Por Monique Rodrigues do Prado / Imagem: Blogueiras Negras
Na língua portuguesa o sujeito oculto é aquele que aparece implicitamente nas orações. Seriamos nós, mulher negras, as sujeitas ocultas que nunca ou frequentemente não aparecem nos espaços sociais quanto o assunto é afeto?
A abolicionista e defensora dos direitos das mulheres, Sojourner Truth, já denunciava sua revolta sobre as ausências de cuidados em relação às mulheres negras. Em 1851 a Convenção pelos Direitos Humanos das Mulheres que aconteceu em Ohio, Estados Unidos, Sojourner proferiu um discurso relatando os abusos de uma sociedade escravocrata que açoitava corpos negros e estuprava mulheres as tratando como coisas.
Mas será que muitas coisas mudaram de lá para cá em termos de afetivo às mulheres negras?
Se para muitas mulheres negras é possível observar uma criação de empoderamento dentro de casa, especialmente advindas das nossas bisas, avós e mães, desde os cuidados com as tranças, a valorização de nossa beleza do jeito que ele é e no incentivo para que consigamos a nossa independência financeira, fora de casa já na fase infanto-juvenil as meninas e mulheres negras são castradas de suas subjetividades, visto que há uma universalidade branca que determina quem é o sujeito digno de cuidados afetivos.
O antropólogo Matheus da Rocha Viana no artigo “Decolonizando afetos: a presença do colonialismo na construção de afetos da população negra e a decolonialidade do ser” fala sobre a constituição da estrutura dos afetos que por serem hegemônicos, reproduzem colonização sobre os corpos pretos. Isso se dá, sobretudo, porque as pessoas negras são estereotipadas por um guarda-chuva que envolve a inferiorização, a desumanização e a brutalização desses corpos no se refere à corporeidade, as características físicas e aos fenótipos.
Como é possível construir segurança e autoestima nas relações afetivas quando as pessoas brancas se colocam como melhores do que os negros? Provoca Matheus.
Essa construção estrutural do racismo que também penetra nos afeitos é um artifício da branquitude para ilustrar o negro como moral, intelectual, sexual e esteticamente inferiores que eles, os brancos, como explica o jurista e professor Adilson Moreira em sua obra que revela as faces do racismo recretativo.
Não à toa que as produções midiáticas, publicitárias e audiovisuais reiteradamente insistem em linguagens, representações e imagens de mulheres negras de forma hiperssexualizada, subserviente e a ridicularizada, como se mulheres negras tivessem instintos libidinais desenfreados com apetite sexual incansável, mas que não fossem dignas de afeto.

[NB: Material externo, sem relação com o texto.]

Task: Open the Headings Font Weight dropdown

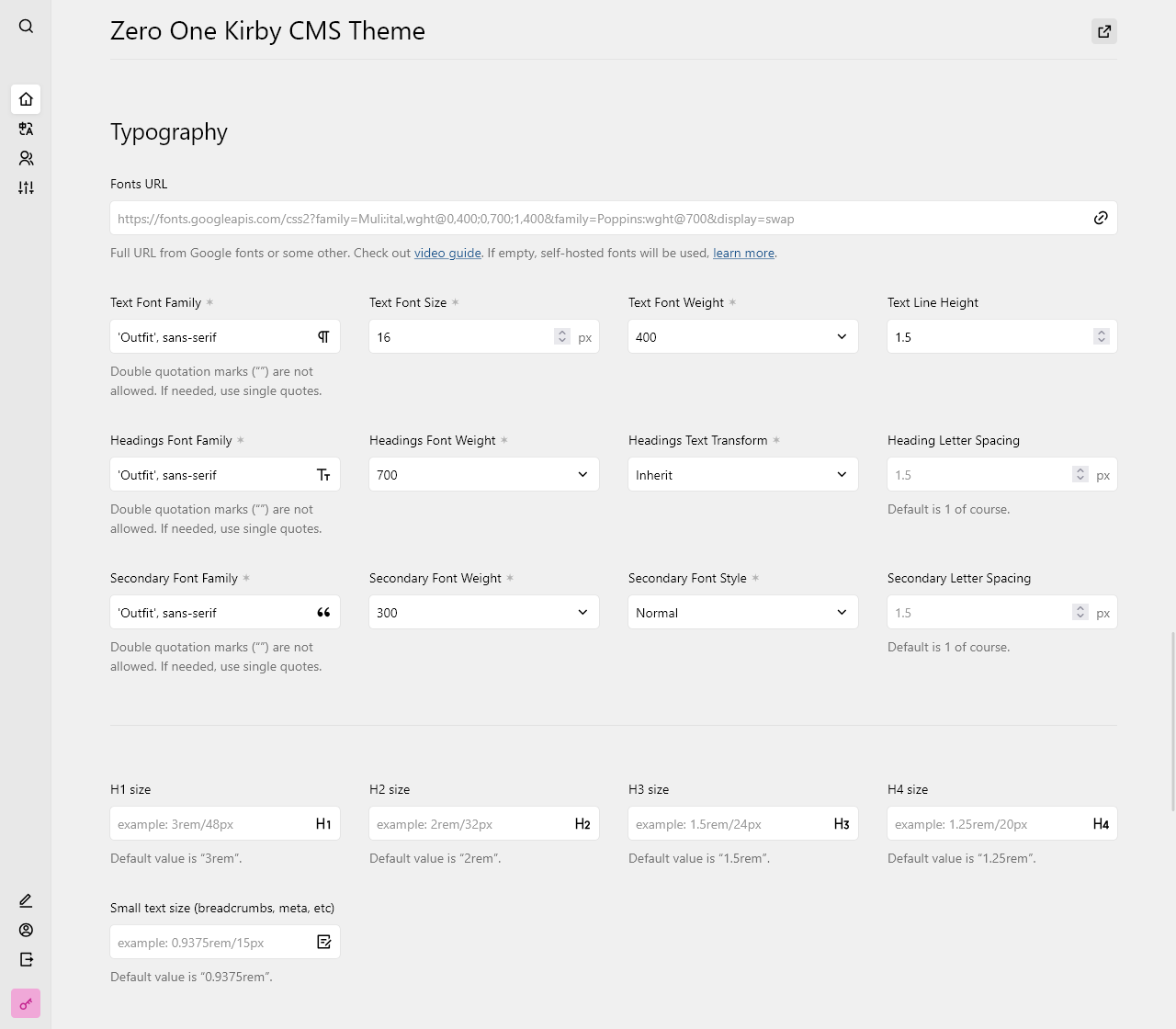Action: click(x=483, y=475)
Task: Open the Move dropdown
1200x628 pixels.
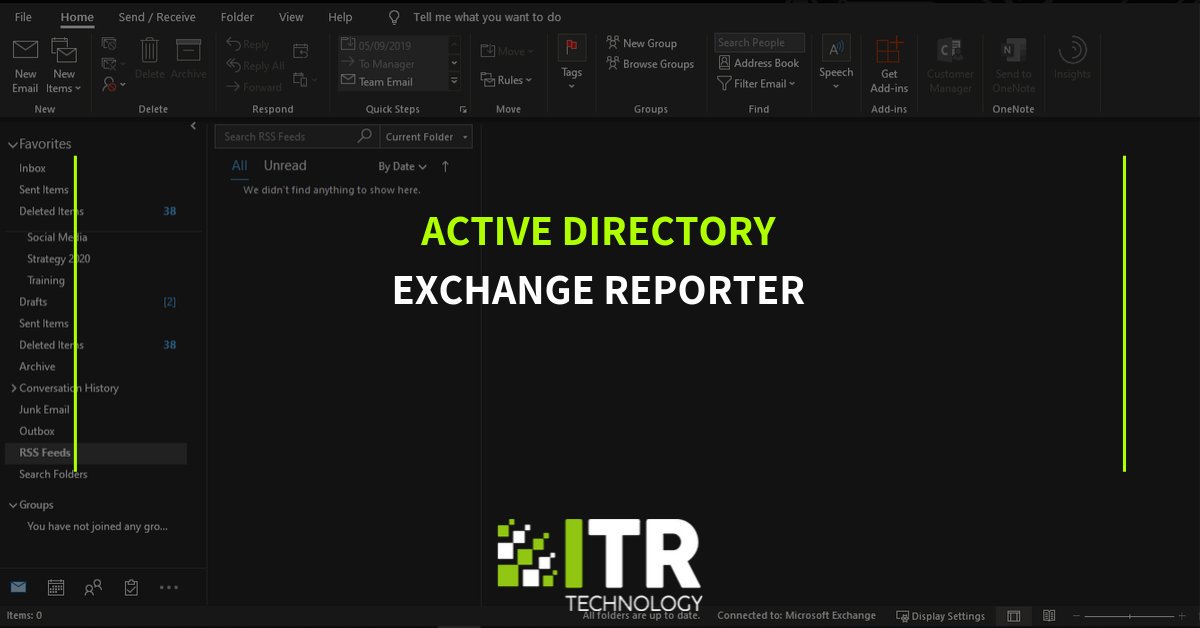Action: pos(508,50)
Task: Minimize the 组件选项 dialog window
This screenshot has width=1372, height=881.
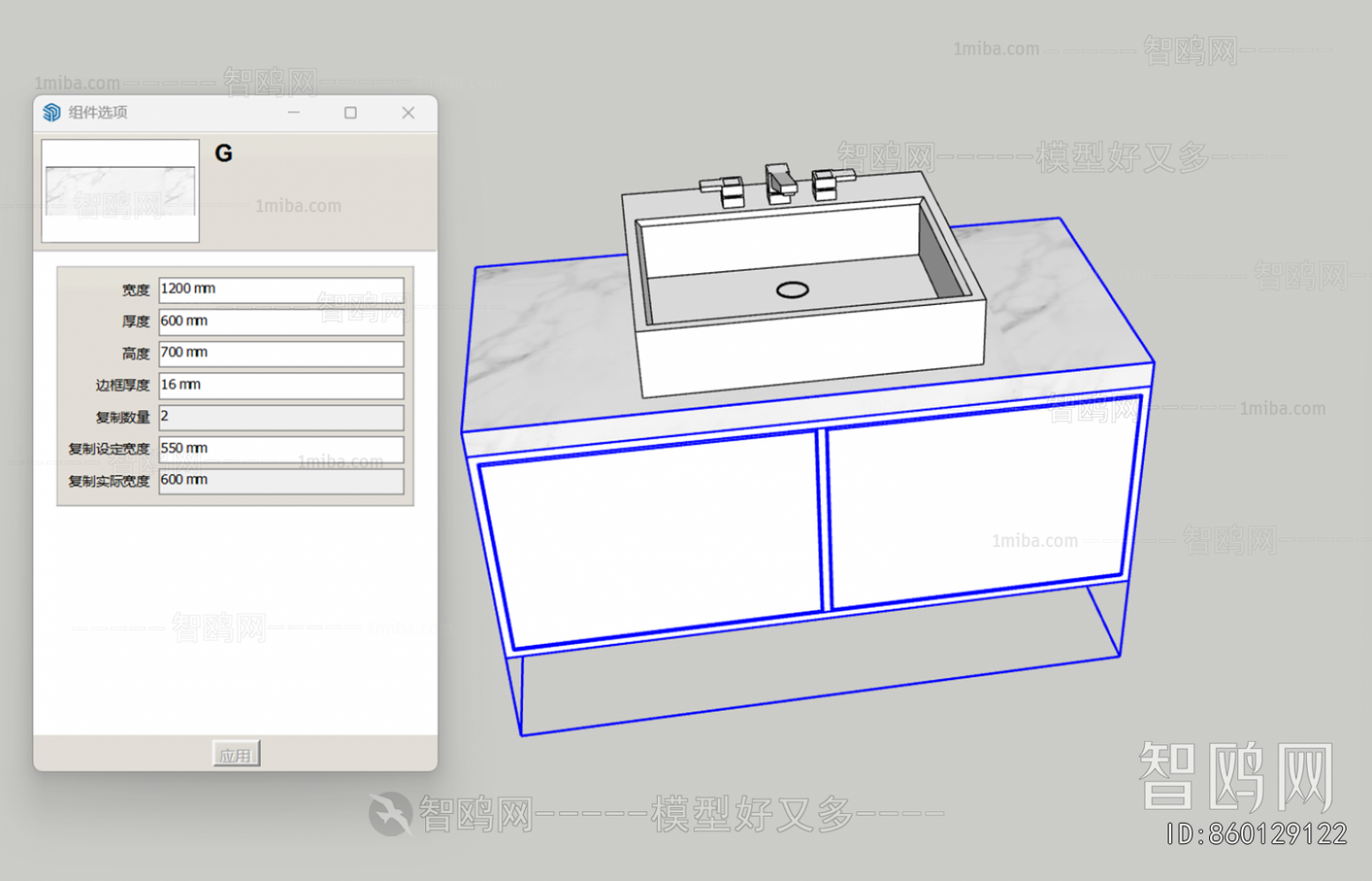Action: click(294, 113)
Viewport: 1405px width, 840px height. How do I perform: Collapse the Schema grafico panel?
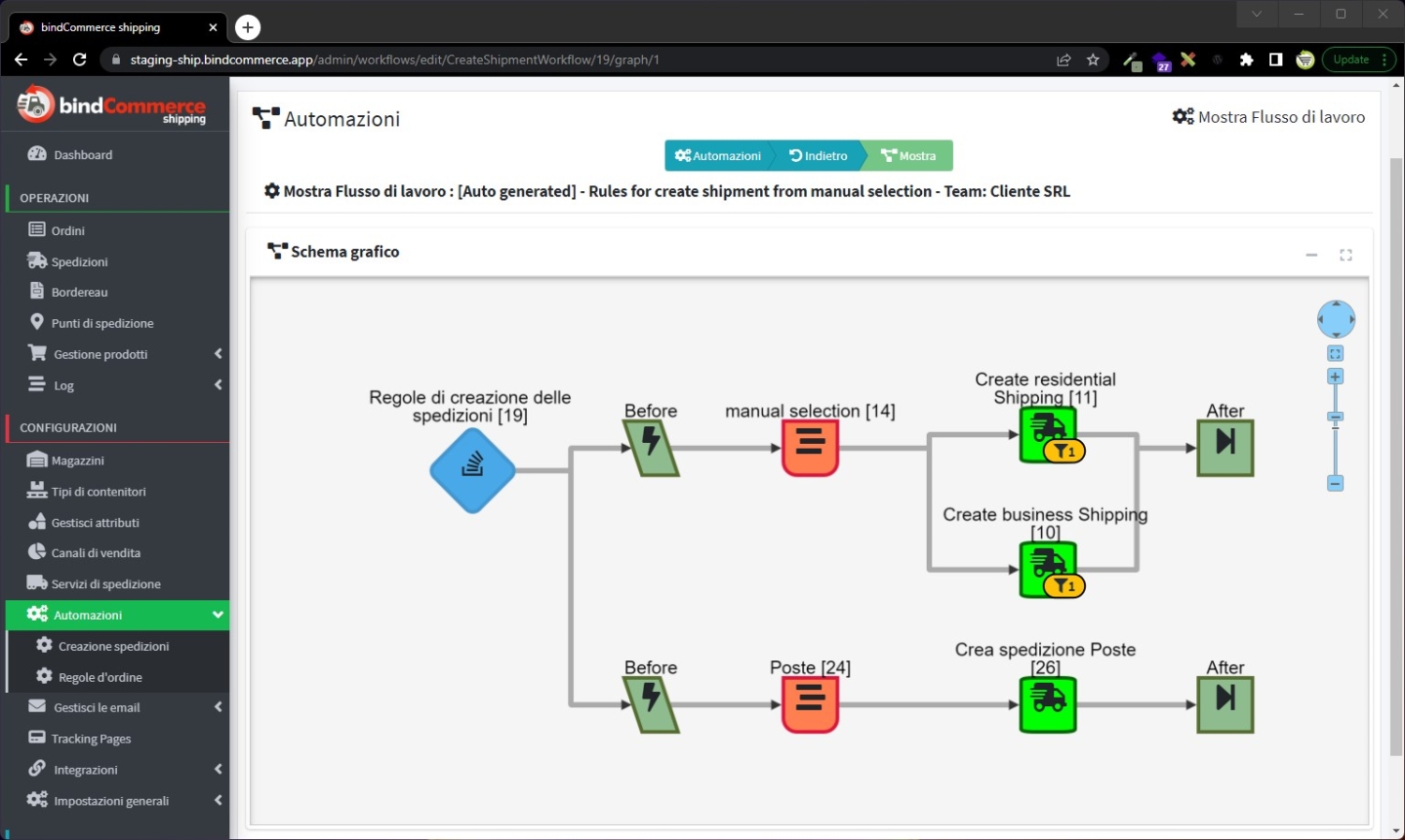[1311, 255]
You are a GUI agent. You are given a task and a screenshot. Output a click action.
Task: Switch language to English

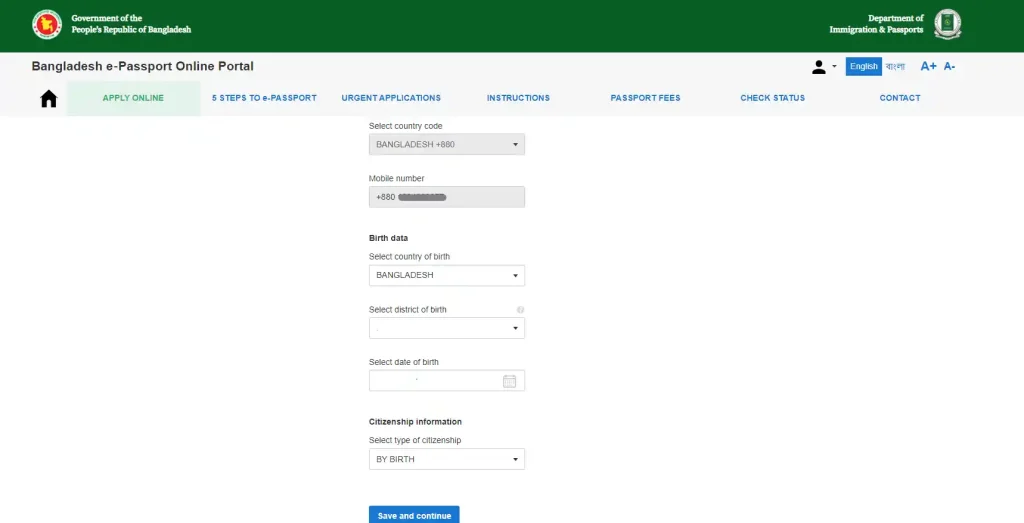point(863,66)
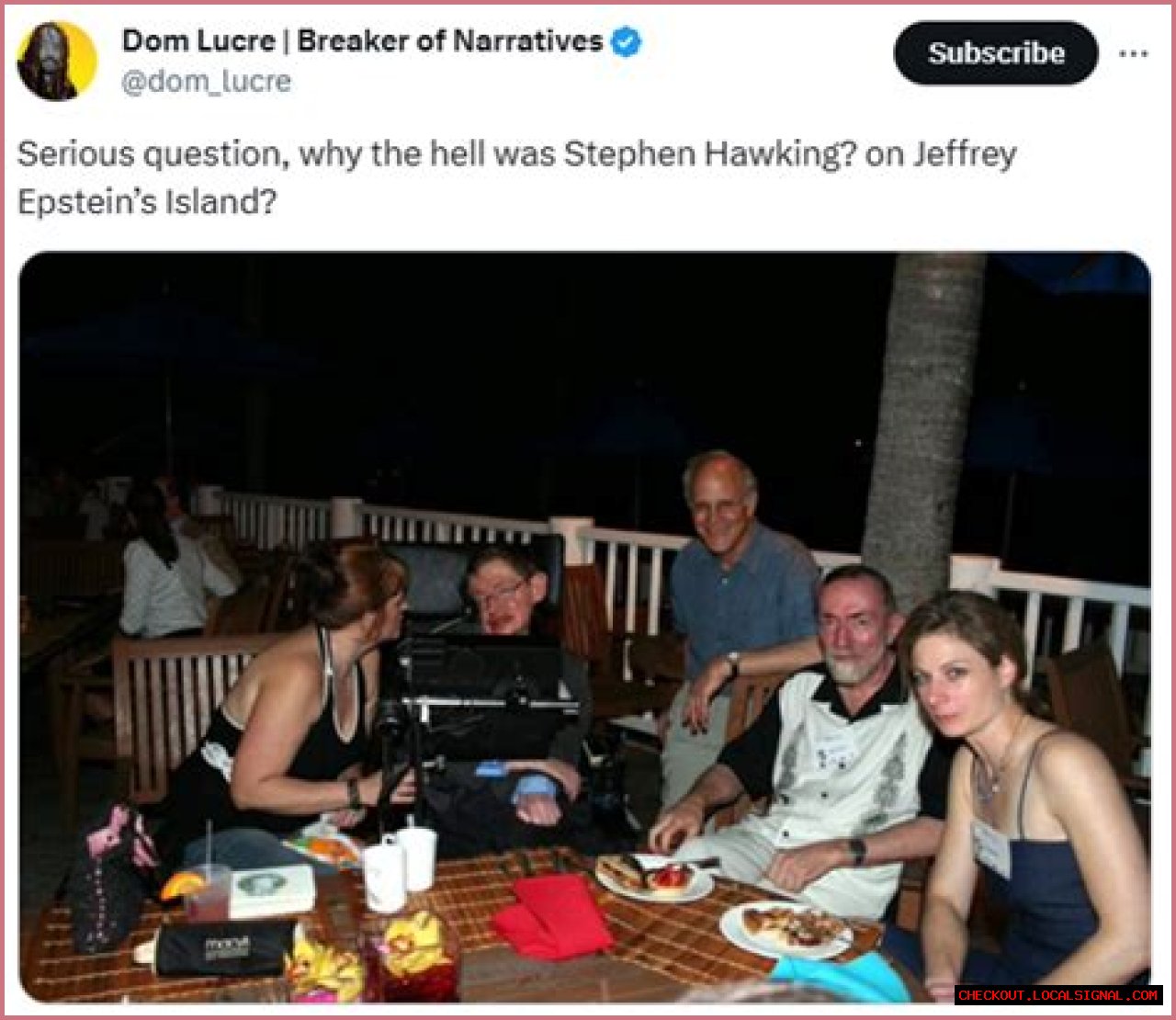Select the tweet text about Epstein's Island

pos(516,176)
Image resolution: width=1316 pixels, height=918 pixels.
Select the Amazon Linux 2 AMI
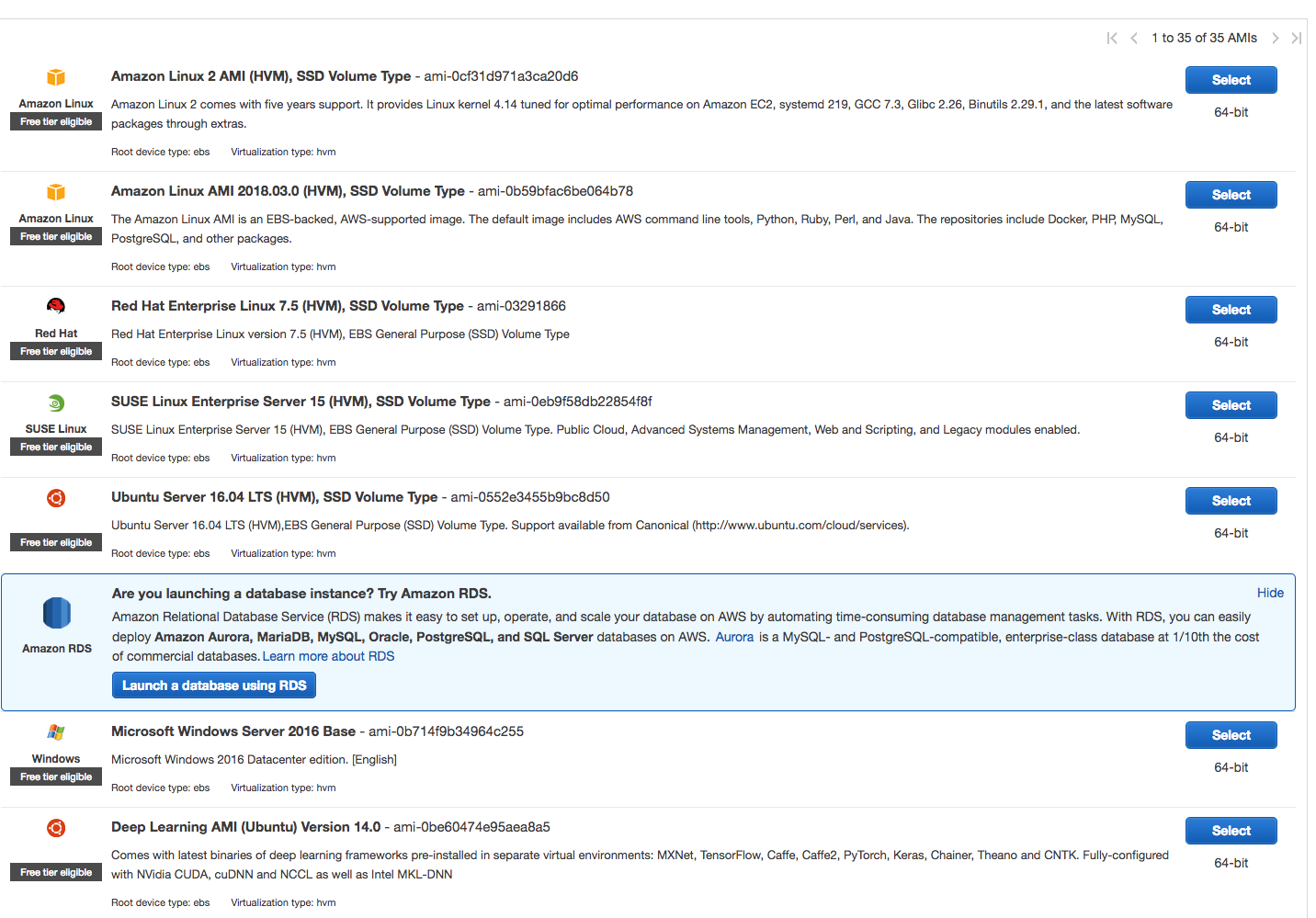1231,80
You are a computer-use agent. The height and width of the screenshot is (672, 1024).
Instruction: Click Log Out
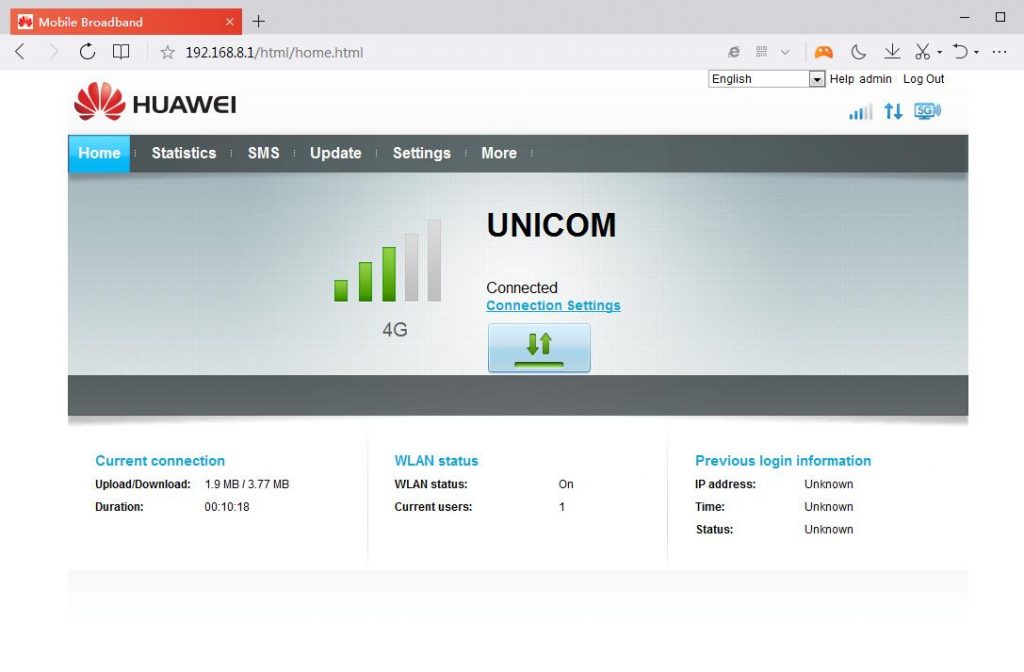point(923,79)
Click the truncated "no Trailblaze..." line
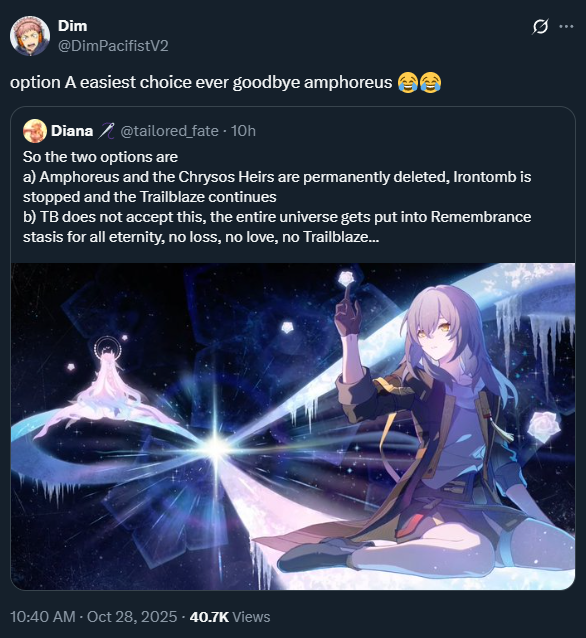 201,236
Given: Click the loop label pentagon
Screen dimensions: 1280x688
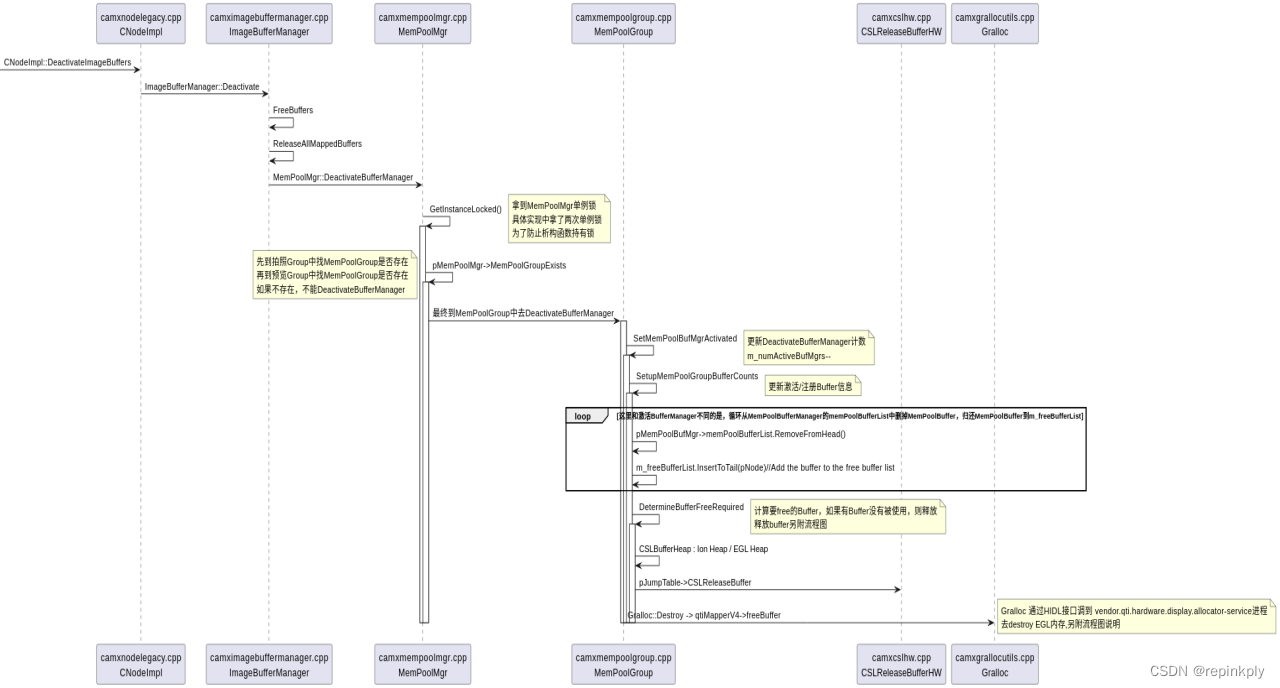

Há uma construção cultural de quem pode circular publicamente de mãos dadas, de quem pode ser apresentada para a família em um almoço de domingo ou de quem pode vestir véu e grinalda e constituir uma família sólida. Sobre as mulheres negras essa romantização não é sequer autorizada.
Essa hegemonia retira de mulheres negras qualquer forma saudável de expressão de afeto, desnaturaliza a possibilidade de amor sobre esses corpos e viola as emoções como se fosse proibido amar uma mulher negra, fazendo com que ela permanece oculta e rasa nas suas relações que muitas vezes acontecem de forma tardia ou paradoxalmente muito cedo, porém comumente às escondidas, de forma abusiva e tóxica. Essa é uma forma da branquitude manter as correntes presas nesses corpos, pois para os pretos nem o amor está dado.
Se o racismo formata as subjetividades nas relações sociais, visto que do ponto de vista da consciência e dos afetos, essa tecnologia da branquitude valida quem merece ser considerado sujeito, amar passa a ser uma expressão sociopolítica.
Portanto, se amar é um ato político, nós mulheres negras nos recusamos a receber migalhas de afetos. Somos gente, sujeitas pensantes e presentes. Não estamos ocultas. Somos mulheres cheias de sonhos e sabemos do nosso valor. Não precisamos da sua validação, pois ainda que nos reconheçamos valentes, somos sujeitas humanizadas e afáveis.